Fin Janvier 2022 ?
Albert Camus, LA PESTE (1947) page 245
Quoique cette brusque retraite de la maladie fût inespérée, nos concitoyens ne se bâtèrent pas de se réjouir. Les mois qui venaient de passer, tout en augmentant leur désir de libération, leur avaient appris la prudence et les avaient habitués à compter de moins en moins sur une fin prochaine de l'épidémie. Cependant, ce fait nouveau était sur toutes les bouches, et, au fond des cœurs, s'agitait un grand espoir inavoué. Tout le reste passait au second plan. Les nouvelles victimes de la peste pesaient bien peu auprès de ce fait exorbitant : les statistiques avaient baissé. Un des signes que l'ère de la santé, sans être ouvertement espérée, était cependant attendue en secret, c'est que nos concitoyens parlèrent volontiers dès ce moment, quoique avec les airs de l'indifférence, de la façon dont la vie se réorganiserait après la peste.
Tout le monde était d'accord pour penser que les commodités de la vie passée ne se retrouveraient pas d'un coup et qu'il était plus facile de détruire que de reconstruire. On estimait simplement que le ravitaillement lui-même pourrait être un peu amélioré, et que, de cette façon, on serait débarrassé du souci le plus pressant. Mais, en fait, sous ces remarques anodines, un espoir insensé se débridait du même coup et à tel point que nos concitoyens en prenaient parfois conscience et affirmaient alors, avec précipitation, qu'en tout état de cause, la délivrance n'était pas pour le lendemain.

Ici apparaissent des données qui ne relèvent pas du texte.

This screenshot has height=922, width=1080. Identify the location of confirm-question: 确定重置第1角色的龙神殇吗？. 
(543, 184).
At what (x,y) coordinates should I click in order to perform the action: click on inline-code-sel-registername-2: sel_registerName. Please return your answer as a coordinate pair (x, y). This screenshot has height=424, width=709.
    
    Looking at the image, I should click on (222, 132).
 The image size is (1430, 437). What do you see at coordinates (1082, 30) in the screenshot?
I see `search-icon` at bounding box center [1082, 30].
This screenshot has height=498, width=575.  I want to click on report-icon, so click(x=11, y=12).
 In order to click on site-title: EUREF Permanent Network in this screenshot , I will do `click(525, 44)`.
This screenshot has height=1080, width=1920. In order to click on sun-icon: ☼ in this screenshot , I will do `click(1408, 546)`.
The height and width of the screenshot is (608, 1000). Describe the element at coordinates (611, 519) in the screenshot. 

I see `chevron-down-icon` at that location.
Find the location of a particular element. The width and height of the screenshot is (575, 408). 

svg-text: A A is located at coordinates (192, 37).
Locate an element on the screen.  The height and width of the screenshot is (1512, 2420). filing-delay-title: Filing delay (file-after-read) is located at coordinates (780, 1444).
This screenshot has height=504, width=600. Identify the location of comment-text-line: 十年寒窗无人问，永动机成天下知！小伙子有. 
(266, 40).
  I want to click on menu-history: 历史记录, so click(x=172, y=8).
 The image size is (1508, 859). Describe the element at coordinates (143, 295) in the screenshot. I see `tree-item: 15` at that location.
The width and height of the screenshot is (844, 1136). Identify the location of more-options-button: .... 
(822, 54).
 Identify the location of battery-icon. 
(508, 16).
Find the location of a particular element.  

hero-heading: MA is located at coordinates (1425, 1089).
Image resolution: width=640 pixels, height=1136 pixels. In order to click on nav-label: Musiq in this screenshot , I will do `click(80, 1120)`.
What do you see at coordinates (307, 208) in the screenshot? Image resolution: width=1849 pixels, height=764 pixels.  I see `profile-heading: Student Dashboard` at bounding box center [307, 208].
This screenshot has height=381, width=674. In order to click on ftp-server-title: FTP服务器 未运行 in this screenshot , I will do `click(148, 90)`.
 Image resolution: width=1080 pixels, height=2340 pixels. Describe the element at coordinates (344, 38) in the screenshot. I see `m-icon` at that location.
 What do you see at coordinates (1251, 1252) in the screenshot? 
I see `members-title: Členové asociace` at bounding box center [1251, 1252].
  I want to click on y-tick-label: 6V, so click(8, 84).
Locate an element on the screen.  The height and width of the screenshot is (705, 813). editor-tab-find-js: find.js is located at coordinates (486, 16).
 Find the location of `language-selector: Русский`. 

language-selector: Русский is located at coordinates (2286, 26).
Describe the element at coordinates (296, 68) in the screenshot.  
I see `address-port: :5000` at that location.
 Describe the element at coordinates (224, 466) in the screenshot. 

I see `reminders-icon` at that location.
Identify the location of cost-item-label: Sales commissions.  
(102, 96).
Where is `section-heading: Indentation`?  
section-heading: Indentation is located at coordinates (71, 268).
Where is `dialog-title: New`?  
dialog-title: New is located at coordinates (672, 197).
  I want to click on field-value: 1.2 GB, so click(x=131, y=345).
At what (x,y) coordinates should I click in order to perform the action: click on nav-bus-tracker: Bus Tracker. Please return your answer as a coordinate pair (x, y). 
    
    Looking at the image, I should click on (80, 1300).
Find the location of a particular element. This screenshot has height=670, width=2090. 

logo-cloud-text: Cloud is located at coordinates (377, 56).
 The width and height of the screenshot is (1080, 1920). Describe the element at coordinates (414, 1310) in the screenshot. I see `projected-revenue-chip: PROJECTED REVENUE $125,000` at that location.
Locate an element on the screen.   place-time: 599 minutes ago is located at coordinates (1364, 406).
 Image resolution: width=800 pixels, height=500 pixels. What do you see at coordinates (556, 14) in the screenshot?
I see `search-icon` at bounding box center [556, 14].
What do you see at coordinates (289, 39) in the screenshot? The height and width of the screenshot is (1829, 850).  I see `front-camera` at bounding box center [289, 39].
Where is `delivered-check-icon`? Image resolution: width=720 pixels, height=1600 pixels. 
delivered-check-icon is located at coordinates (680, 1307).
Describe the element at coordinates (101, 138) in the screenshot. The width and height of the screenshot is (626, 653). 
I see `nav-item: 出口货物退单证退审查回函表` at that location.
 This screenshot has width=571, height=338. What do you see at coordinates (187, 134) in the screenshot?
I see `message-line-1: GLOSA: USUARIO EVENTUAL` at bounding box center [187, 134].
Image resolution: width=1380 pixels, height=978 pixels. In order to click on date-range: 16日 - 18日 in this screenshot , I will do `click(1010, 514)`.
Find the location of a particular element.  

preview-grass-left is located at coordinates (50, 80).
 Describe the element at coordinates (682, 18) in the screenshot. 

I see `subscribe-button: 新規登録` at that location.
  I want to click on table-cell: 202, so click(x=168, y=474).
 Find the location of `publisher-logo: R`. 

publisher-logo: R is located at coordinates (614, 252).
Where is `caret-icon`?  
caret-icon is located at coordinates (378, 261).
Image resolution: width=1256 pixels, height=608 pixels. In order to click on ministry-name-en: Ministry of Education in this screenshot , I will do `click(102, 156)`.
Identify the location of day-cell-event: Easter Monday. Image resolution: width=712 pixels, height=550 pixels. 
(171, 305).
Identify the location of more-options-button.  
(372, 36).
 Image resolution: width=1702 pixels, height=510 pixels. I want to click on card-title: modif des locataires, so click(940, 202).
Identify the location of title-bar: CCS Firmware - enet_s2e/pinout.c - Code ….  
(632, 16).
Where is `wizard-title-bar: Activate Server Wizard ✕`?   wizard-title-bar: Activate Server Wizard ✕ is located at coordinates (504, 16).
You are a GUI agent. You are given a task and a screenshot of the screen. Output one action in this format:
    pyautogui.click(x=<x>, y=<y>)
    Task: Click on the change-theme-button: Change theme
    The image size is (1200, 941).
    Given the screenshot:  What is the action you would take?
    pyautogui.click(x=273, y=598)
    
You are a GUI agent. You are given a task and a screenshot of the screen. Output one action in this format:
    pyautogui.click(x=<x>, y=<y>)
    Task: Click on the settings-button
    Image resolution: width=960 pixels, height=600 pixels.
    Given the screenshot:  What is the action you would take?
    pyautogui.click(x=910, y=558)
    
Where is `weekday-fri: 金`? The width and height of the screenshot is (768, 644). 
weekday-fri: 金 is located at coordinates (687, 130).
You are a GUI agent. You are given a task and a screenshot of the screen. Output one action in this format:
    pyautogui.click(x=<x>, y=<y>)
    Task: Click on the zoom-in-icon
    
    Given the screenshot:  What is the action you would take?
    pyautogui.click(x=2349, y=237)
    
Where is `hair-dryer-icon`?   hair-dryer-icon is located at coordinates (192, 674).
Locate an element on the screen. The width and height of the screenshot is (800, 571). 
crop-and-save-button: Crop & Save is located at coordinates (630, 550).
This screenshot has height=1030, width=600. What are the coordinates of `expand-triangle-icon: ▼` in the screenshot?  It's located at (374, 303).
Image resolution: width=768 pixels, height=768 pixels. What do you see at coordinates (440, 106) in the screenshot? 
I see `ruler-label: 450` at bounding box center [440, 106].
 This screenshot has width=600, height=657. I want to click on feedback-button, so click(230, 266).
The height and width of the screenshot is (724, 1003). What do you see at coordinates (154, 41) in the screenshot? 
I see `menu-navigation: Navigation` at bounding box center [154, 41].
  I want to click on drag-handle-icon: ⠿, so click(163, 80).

Et, en effet, la peste ne s'arrêta pas le lendemain, mais, en apparence, elle s'affaiblissait plus vite qu'on n'eût pu raisonnablement l'espérer. Pendant les premiers jours de janvier, le froid s'installa avec une persistance inusitée et sembla cristalliser au-dessus de la ville. Et pourtant, jamais le ciel n'avait été si bleu. Pendant des jours entiers, sa splendeur immuable et glacée inonda notre ville d'une lumière ininterrompue. Dans cet air purifié, la peste, en trois semaines et par des chutes successives, parut s'épuiser dans les cadavres de moins en moins nombreux qu'elle alignait. Elle perdit, en un court espace de temps, la presque totalité des forces qu'elle avait mis des mois à accumuler. À la voir manquer des proies toutes désignées, comme Grand ou la jeune fille de Rieux, s'exacerber dans certains quartiers durant deux ou trois jours alors qu'elle disparaissait totalement de certains autres, multiplier les victimes le lundi et, le mercredi, les laisser échapper presque toutes, à la voir ainsi s'essouffler ou se précipiter, on eût dit qu'elle se désorganisait par énervement et lassitude, qu'elle perdait, en même temps que son empire sur elle-même, l'efficacité mathématique et souveraine qui avait été sa force. Le sérum de Castel connaissait, tout d'un coup, des séries de réussites qui lui avaient été refusées jusque là. Chacune des mesures prises par les médecins et qui, auparavant, ne donnaient aucun résultat, paraissait soudain porter à coup sûr. Il semblait que la peste à son tour fût traquée et que sa faiblesse soudaine fît la force des armes émoussées qu'on lui avait, jusqu'alors, opposées. De temps en temps seulement, la maladie se raidissait et, dans une sorte d'aveugle sursaut, emportait trois ou quatre malades dont on espérait la guérison. Ils étaient les malchanceux de la peste, ceux qu'elle tuait en plein espoir. Ce fut le cas du juge Othon qu'on dut évacuer du camp de quarantaine, et Tarrou dit de lui en effet qu'il n'avait pas eu de chance, sans qu'on pût savoir cependant s'il pensait à la mort ou à la vie du juge.
Mais dans l'ensemble, l'infection reculait sur toute la ligne et les communiqués de la préfecture, qui avaient d'abord fait naître une timide et secrète espérance, finirent par confirmer, dans l'esprit du public, la conviction que la victoire était acquise et que la maladie abandonnait ses positions. À la vérité, il était difficile de décider qu'il s'agissait d'une victoire. On était obligé seulement de constater que la maladie semblait partir comme elle était venue. La stratégie qu'on lui opposait n'avait pas changé, inefficace hier et, aujourd'hui, apparemment heureuse. On avait seulement l'impression que la maladie s'était épuisée elle-même ou peut-être qu'elle se retirait après avoir atteint tous ses objectifs.
En quelque sorte, son rôle était fini.